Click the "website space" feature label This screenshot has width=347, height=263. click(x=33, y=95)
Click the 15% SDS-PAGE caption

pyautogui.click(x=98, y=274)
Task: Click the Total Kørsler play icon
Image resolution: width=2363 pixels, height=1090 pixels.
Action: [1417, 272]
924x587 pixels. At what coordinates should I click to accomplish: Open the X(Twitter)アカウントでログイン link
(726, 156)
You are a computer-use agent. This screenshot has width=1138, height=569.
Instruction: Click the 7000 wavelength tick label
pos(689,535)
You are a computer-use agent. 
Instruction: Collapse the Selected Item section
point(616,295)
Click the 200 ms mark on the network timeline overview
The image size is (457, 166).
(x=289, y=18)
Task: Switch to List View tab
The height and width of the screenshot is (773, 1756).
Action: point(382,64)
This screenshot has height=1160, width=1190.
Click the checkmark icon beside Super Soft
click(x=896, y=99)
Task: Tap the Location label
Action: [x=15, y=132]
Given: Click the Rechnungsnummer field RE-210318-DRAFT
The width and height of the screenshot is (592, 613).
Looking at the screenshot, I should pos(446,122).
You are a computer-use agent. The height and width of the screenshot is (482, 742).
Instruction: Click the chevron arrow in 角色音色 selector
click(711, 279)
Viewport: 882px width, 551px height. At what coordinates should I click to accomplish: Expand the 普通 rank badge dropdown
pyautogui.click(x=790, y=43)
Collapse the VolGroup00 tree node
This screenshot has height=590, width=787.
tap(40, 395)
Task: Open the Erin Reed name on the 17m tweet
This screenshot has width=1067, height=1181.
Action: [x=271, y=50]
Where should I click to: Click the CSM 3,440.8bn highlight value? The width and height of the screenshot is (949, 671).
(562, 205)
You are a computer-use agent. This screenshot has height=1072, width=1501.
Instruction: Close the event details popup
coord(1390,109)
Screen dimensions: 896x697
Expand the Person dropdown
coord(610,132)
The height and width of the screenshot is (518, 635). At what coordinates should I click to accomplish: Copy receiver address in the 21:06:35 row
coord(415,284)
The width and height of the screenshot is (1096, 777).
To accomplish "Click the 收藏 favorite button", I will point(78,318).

Set task: Copy out the stretch of items from the line containing "Screen dimensions: 896x697" through the end of the items, keeping every line unchanged.

Answer to this problem:
Screen dimensions: 896x697
Expand the Person dropdown
coord(610,132)
The height and width of the screenshot is (518, 635). At what coordinates should I click to accomplish: Copy receiver address in the 21:06:35 row
coord(415,284)
The width and height of the screenshot is (1096, 777).
To accomplish "Click the 收藏 favorite button", I will point(78,318).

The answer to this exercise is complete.